- The problem: From the listing below, output only the lines starting at the line that has "This screenshot has height=286, width=326." and ending at the line that has "Click the share icon", exactly as they appear, ends included.

[Source data]

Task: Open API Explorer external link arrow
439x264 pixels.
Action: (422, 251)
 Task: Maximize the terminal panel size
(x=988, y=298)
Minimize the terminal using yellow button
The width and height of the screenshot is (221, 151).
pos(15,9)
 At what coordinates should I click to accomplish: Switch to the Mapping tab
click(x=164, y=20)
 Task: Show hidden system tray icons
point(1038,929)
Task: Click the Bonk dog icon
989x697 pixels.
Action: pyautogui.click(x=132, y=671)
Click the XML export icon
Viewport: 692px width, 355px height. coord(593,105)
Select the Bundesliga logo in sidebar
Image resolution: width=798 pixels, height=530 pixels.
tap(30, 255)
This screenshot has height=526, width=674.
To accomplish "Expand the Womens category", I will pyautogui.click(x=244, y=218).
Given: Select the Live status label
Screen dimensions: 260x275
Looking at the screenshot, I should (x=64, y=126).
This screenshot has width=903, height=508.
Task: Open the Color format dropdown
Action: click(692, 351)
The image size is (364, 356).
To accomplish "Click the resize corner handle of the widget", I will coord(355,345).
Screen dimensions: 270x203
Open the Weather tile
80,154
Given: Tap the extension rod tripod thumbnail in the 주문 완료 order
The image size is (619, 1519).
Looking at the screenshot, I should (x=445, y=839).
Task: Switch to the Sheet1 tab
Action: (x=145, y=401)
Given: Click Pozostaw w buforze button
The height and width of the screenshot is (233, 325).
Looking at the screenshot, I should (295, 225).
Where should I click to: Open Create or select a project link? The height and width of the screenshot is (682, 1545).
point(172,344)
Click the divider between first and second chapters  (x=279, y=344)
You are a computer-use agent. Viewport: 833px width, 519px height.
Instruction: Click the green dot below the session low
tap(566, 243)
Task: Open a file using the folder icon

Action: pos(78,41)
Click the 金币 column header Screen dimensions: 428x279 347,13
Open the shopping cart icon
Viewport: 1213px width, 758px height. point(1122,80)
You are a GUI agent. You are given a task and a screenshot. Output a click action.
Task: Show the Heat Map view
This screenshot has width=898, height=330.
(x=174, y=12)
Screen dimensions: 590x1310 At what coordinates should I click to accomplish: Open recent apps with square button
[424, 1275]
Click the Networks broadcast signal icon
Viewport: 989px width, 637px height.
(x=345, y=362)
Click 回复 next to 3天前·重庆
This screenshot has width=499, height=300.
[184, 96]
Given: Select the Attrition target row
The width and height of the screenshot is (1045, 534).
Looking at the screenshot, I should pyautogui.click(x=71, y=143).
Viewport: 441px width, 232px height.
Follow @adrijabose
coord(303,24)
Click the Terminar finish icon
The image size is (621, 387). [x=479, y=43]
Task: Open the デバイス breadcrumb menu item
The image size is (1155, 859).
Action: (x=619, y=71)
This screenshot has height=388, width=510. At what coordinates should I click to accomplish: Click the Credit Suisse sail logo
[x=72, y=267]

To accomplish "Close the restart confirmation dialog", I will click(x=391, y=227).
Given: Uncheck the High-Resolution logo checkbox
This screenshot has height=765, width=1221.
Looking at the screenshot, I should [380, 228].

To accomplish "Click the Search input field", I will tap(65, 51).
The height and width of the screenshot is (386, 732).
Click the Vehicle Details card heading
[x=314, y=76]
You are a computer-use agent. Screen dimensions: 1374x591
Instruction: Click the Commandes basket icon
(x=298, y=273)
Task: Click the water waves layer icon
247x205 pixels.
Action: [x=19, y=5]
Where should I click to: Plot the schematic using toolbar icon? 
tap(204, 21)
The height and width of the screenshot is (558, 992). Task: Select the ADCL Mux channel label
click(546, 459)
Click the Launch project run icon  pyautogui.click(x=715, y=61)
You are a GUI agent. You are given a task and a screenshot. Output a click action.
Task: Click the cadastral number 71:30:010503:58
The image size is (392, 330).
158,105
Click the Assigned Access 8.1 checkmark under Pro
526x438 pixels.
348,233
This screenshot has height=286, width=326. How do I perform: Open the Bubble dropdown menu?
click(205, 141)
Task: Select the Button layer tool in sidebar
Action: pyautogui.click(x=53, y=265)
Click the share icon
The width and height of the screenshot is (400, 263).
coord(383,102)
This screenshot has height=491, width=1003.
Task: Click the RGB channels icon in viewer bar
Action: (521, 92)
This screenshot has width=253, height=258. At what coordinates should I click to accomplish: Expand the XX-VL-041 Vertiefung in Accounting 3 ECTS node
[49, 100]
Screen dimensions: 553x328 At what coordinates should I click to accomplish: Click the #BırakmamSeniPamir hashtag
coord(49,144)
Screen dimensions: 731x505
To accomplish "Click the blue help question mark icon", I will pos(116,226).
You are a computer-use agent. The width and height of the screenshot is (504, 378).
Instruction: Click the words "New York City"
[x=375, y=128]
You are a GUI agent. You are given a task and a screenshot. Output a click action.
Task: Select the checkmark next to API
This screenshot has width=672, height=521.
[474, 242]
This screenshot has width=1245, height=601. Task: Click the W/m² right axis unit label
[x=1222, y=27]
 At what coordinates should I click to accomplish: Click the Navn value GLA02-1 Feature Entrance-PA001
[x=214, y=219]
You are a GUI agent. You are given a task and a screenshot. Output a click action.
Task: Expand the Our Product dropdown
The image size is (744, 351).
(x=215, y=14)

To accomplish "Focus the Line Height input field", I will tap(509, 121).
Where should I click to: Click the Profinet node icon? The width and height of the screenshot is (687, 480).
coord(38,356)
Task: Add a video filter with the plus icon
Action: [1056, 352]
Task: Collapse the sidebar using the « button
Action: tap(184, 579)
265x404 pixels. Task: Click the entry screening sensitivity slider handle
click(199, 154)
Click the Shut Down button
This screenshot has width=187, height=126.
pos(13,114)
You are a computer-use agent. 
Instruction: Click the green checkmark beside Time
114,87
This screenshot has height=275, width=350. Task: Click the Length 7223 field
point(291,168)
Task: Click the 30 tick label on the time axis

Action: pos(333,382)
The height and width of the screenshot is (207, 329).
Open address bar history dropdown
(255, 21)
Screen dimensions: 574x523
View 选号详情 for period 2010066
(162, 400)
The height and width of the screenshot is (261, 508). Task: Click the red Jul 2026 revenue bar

[/Source data]

- Task solution:
This screenshot has height=286, width=326. How do I perform: Open the Bubble dropdown menu?
click(205, 141)
Task: Select the Button layer tool in sidebar
Action: pyautogui.click(x=53, y=265)
Click the share icon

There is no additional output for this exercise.